(Material for this exercise begins)

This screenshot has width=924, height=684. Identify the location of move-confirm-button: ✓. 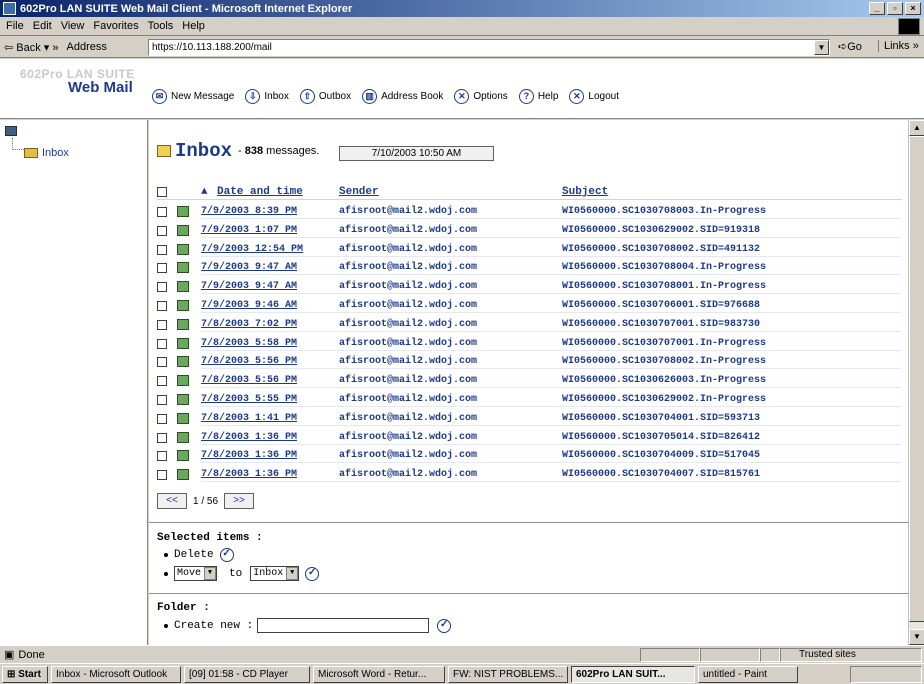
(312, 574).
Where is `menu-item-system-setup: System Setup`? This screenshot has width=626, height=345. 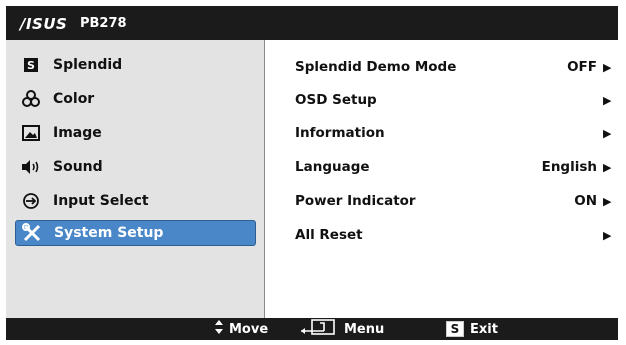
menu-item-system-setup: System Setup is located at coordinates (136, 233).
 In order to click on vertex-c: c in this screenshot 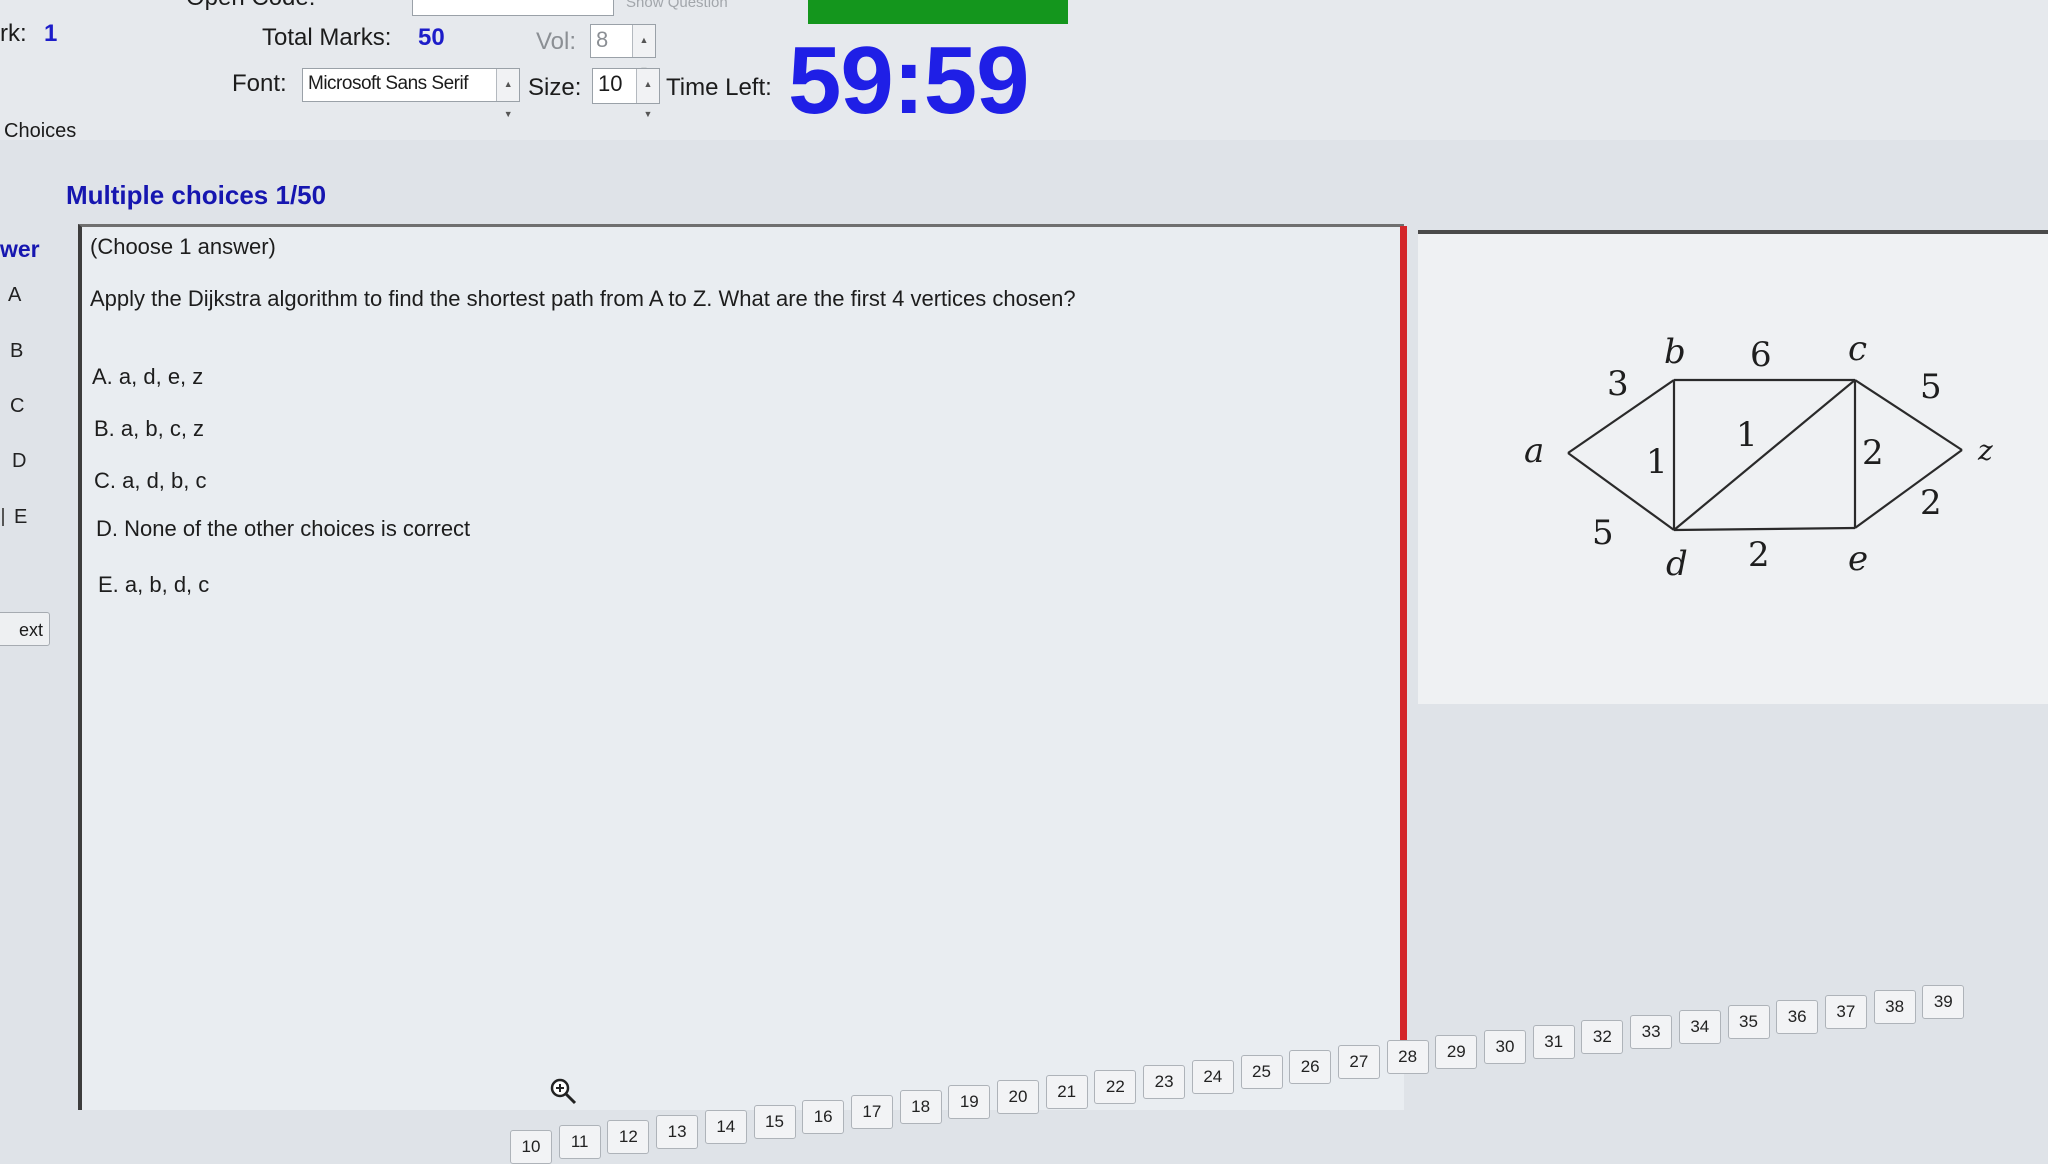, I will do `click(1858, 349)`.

(Material for this exercise ends)
(Material for this exercise begins)

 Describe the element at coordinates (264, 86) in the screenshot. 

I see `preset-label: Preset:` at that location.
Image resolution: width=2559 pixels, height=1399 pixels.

(Material for this exercise ends)

● Task directions
Rewrite the items in the stretch from the line containing "This screenshot has width=924, height=684." through the line containing "menu-item-system-setup: System Setup is", changing "screenshot" to "screen capture" and keeping everything else the same. Leave the pictures out of your answer.

● Exercise response
This screen capture has width=924, height=684. Identify the location of move-confirm-button: ✓. 
(312, 574).
Where is `menu-item-system-setup: System Setup`? This screen capture has width=626, height=345. 
menu-item-system-setup: System Setup is located at coordinates (136, 233).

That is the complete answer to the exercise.